* [TEXT SEGMENT]
= = = = =

Is Originalism the Law?: The Law Reform Criticism

There are three principal grounds for justifying originalism: (1) Interpretive: the original meaning is the actual meaning of the Constitution; (2) Normative: following the original meaning is normatively desirable, where the normative desirability might be social welfare or justice or popular sovereign choice; or (3) Legal: the original meaning of the Constitution is the law (the “Legality Argument”).

In the past, I have expressed skepticism about the Legality Argument, noting that the jails are filled with people who violated statutes that conflict with the Constitution’s original meaning. Instead, I have argued that the rule of recognition in the United States allows to a significant extent both originalism and nonoriginalism as to constitutional interpretation. While one can argue that originalism is legal, one cannot argue that nonoriginalism is illegal. (But for some possible qualifications or alternatives to this view, see here.)

= = = = =

* [PARTS OF THE EXERCISE]
• a. In the passage on originalism, whom does the author say the jails are filled with?
• b. State whether each statement below agrees with the passage on originalism, answering yes or no and quoting the words of the passage that decide it: (i) The passage identifies three principal grounds for justifying originalism. (ii) The author holds that nonoriginalism can be shown to be illegal. (iii) Under the normative ground, the desirability in question might be social welfare.
• c. Supply the next paragraph of the passage on originalism, following on from its final sentence.

= = = = =

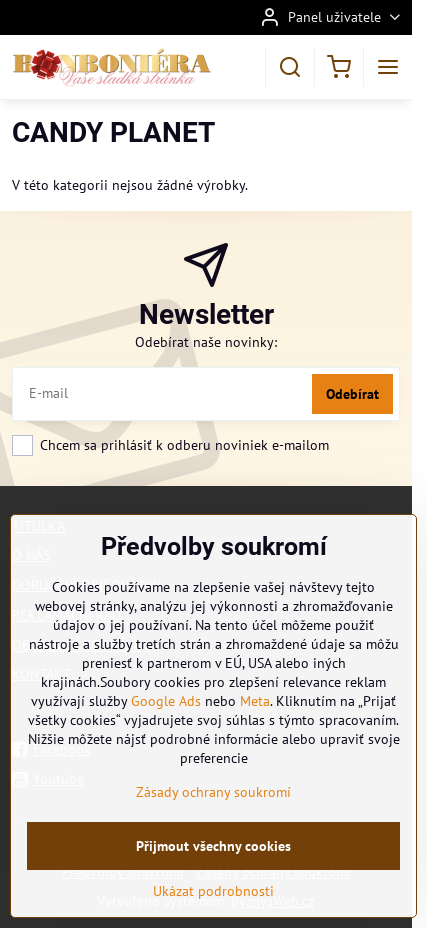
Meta (255, 701)
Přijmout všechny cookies (213, 846)
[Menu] (388, 67)
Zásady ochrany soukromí (213, 792)
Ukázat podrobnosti (213, 891)
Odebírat (352, 394)
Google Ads (166, 701)
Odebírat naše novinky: (206, 342)
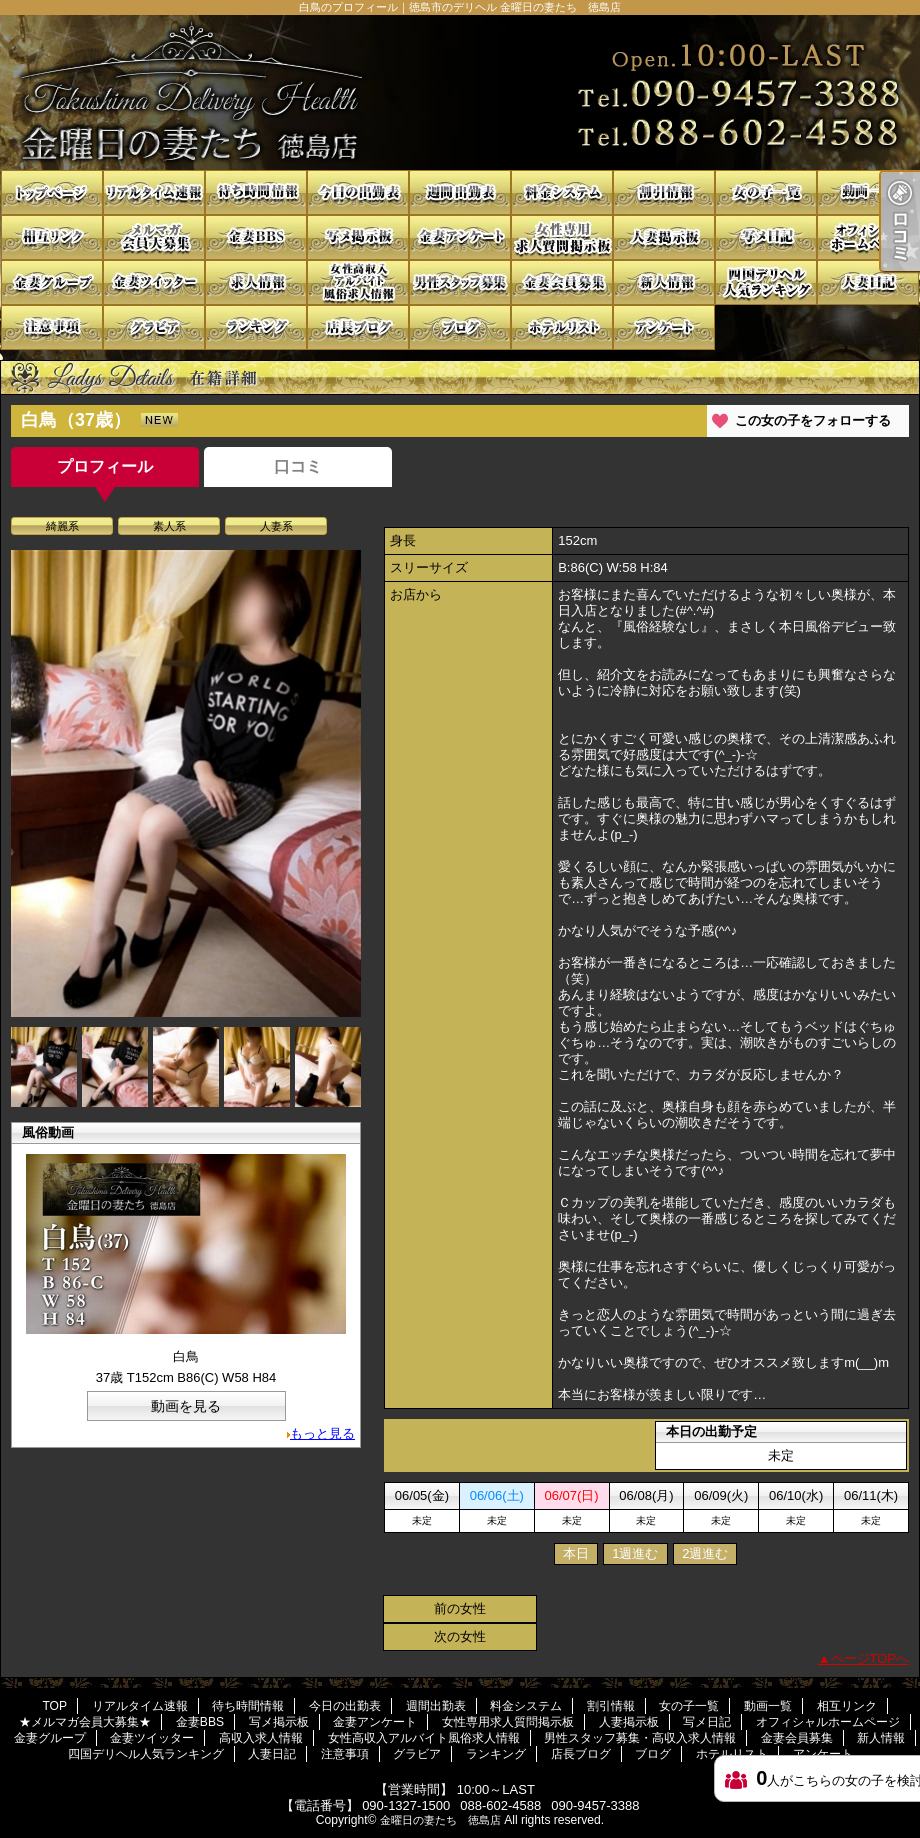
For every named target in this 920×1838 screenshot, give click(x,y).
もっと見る (322, 1433)
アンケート (664, 327)
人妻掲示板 (664, 237)
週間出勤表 (460, 192)
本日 (576, 1553)
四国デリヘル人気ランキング (766, 282)
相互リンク (52, 237)
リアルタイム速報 (154, 192)
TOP (52, 192)
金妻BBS (256, 237)
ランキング (256, 327)
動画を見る (186, 1406)
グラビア (154, 327)
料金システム (562, 192)
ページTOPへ (870, 1658)
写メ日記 (766, 237)
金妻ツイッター (154, 282)
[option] (186, 783)
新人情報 (664, 282)
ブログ (460, 327)
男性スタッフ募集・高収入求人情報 (460, 282)
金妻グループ (52, 282)
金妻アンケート (460, 237)
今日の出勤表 (358, 192)
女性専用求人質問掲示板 (562, 237)
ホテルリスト (562, 327)
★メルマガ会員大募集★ (154, 237)
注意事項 (52, 327)
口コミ (298, 466)
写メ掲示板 (358, 237)
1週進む (635, 1553)
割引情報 (664, 192)
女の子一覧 (766, 192)
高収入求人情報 (256, 282)
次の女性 (460, 1636)
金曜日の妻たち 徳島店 (440, 1820)
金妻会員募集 (562, 282)
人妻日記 (868, 282)
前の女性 (460, 1608)
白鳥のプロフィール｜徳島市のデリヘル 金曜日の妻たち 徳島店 (460, 92)
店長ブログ (358, 327)
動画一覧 (868, 192)
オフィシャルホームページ (868, 237)
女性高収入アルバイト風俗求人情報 (358, 282)
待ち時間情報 (256, 192)
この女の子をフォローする (813, 420)
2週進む (705, 1553)
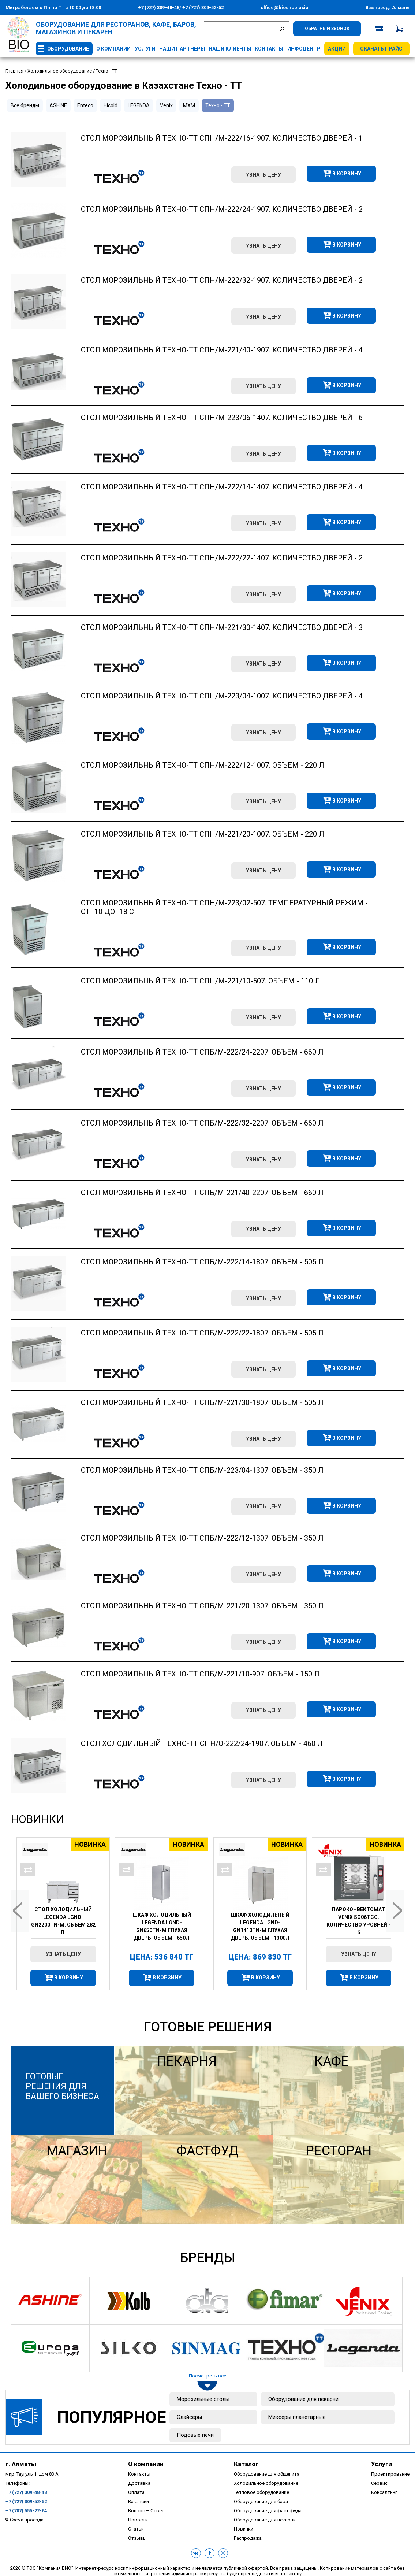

= = = = =

* [RESULTS OF THE TASKS]
• a. People who violated statutes that conflict with the Constitution’s original meaning.

• b.
(i) Yes: "There are three principal grounds for justifying originalism"
(ii) No: "one cannot argue that nonoriginalism is illegal"
(iii) Yes: "where the normative desirability might be social welfare or justice or popular sovereign choice"

• c.
Recently, I have encountered some arguments where advocates of the Legaility Argument criticize normative arguments for originalism on the following ground. Normative arguments, such as the claim that following the original meaning will lead to good results, are problematic because they suggest originalism is about law reform. But originalists – historically especially – have argued that the original meaning should be followed, not because it will improve the law, but because it is the law.

This argument, however, does not work.

1. One problem is that, so far at least, the Legality Argument has not been established. No one, as of yet, has made a strong case for concluding the original meaning is the law. (In fact, I am not sure anyone has even tried in an extended article.)

If the Legality Argument is not established (and my view above is followed), then there is some kind of discretion as to whether judges are required to follow the original meaning. They seem to have a choice between originalism and nonoriginalism. How then does one attempt to influence how judges should decide constitutional cases? One significant possibility is with normative arguments.

First, one might argue that the rule of recognition allows for discretion of this sort to be resolved through normative arguments. This would avoid the criticism of normative arguments being about law reform, because the law would require (or at least allow) normative arguments to be made to clarify it. In other words, the normative arguments would be part of the law.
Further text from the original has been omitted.